Andreeva non è la prima giovanissima a esplodere come campionessa. Non sono passati neanche sei anni da quando Coco Gauff ha raggiunto gli ottavi di finale a Wimbledon da quindicenne, anche se è vero che nel 2019 il circuito era molto diverso. Non c’è dubbio che sia a distanze siderali da eventuali controparti nel circuito maschile, dove il più precoce è Joao Fonseca, quasi diciannove anni e best ranking al numero 60. Ma la WTA ha una sua storia con le star adolescenti - un pezzo si può leggere in Come Tracy Austin mi ha spezzato il cuore, dove David Foster Wallace racconta del trauma indelebile lasciato sulla sua psiche da una sua coetanea che a quattordici anni vinse un torneo professionistico e due anni dopo uno slam, senza che il mondo finisse. Nel 1994, dopo gli slam (e l’accoltellamento) di una giovanissima Monica Seles, la WTA introdusse una age eligibility rule, un’idoneità a scaglioni d’età che stabilisce a quanti eventi del tour si può accedere, per tutelare la salute fisica e mentale delle atlete. Soglie di età che permettono comunque di arrivare a vincere uno slam prima dei 18 anni, come hanno dimostrato Hingis, Serena Williams, e Sharapova. Ma l’elenco si è chiuso lì, e nel corso del tempo la WTA ha avviato una transizione importante nell’allungare la carriera delle atlete nell’altra direzione, quella di giocare più a lungo, e fare in modo che la maternità non rappresenti la fine.

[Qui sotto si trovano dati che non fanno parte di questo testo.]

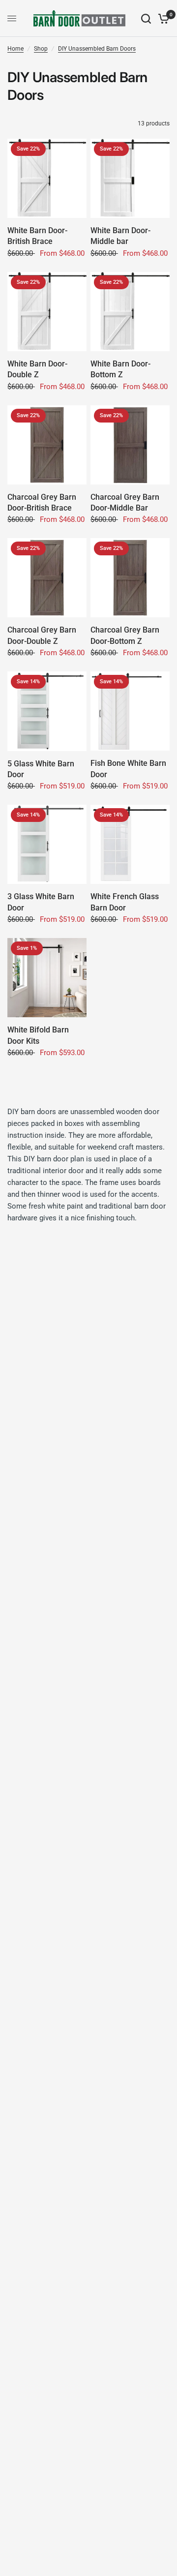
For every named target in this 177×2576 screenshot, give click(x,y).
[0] (162, 18)
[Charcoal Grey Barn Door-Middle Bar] (130, 445)
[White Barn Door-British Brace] (47, 178)
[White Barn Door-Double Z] (47, 311)
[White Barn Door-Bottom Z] (130, 311)
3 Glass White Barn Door (40, 902)
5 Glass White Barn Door (40, 769)
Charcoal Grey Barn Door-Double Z (41, 635)
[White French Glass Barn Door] (130, 844)
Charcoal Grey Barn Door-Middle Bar (124, 502)
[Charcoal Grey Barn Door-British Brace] (47, 445)
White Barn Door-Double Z (37, 369)
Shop (41, 48)
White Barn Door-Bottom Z (120, 369)
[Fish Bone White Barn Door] (130, 711)
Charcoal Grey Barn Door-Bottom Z (124, 635)
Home (15, 48)
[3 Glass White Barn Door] (47, 844)
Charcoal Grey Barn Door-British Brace (41, 502)
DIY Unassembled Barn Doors (97, 48)
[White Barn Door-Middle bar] (130, 178)
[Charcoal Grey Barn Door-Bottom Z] (130, 577)
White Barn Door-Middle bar (120, 236)
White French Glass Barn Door (124, 902)
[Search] (146, 18)
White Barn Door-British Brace (37, 236)
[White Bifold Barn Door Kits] (47, 977)
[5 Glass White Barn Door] (47, 711)
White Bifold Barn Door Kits (38, 1035)
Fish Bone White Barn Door (128, 768)
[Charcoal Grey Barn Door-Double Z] (47, 577)
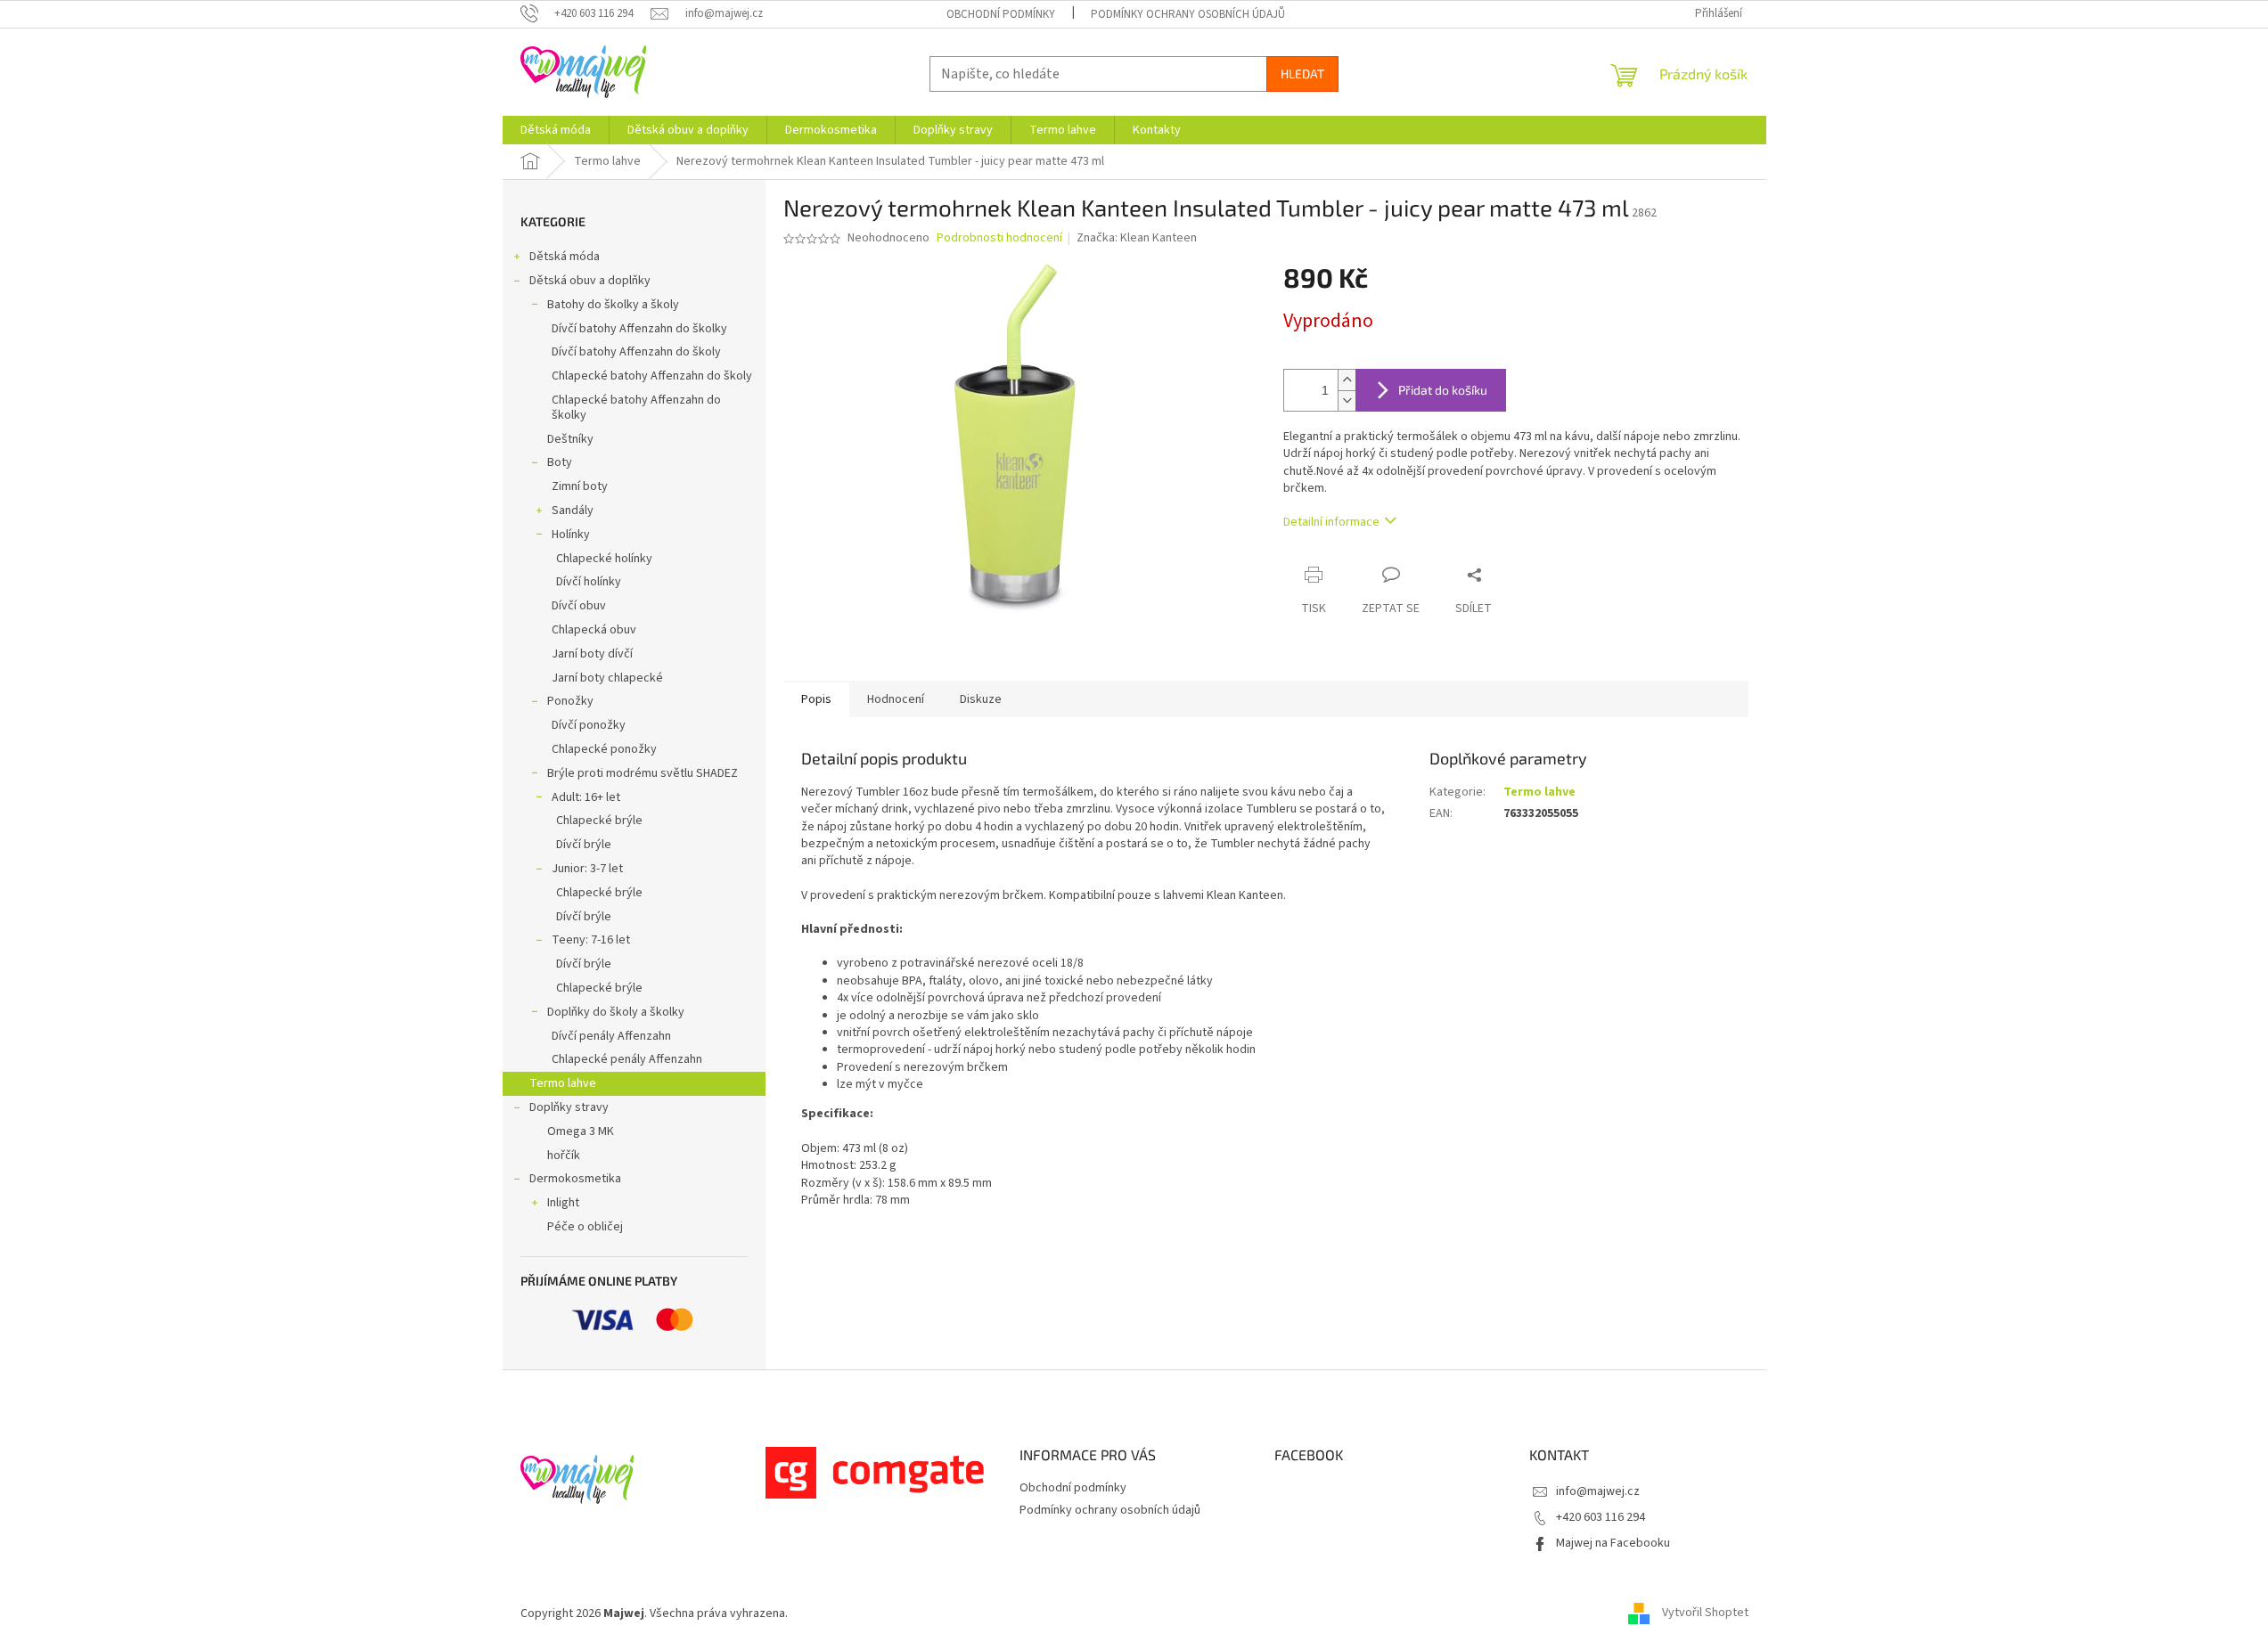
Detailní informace (1331, 522)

Mirra Andreeva è precoce e può arrivare lontanissimo. Ha già realizzato molto di quanto altre hanno solo promesso negli ultimi anni. Emma Raducanu nel 2021 ci regalò uno US Open da sogno, quando vinse il suo primo slam a diciotto anni partendo dalle qualificazioni - ma nei quattro anni successivi il suo tennis si è perso in cambi di allenatori e infortuni, travolto dalla difficoltà di gestire le pressioni dentro e fuori il campo. Brenda Fruhvirtova è una coetanea di Mirra, nata in Repubblica Ceca, sorella minore di un’altra tennista di talento, Linda, e cresciuta in accademie francesi come una predestinata: nel 2023 diventava la più giovane ad aver vinto 10 titoli ITF, nel 2024 si affacciava per la prima volta tra le prime 100 del mondo. Fa però ancora molta fatica a trovare continuità nel circuito maggiore. Le migliori diciassettenni si sono conquistate un posto tra le prime 300 del ranking WTA, l’unica altra teenager in top 100 è Maya Joint, a breve diciannovenne, ottantesima. Arriveranno, ma questo è il momento di Mirra, e lo sarà ancora a lungo.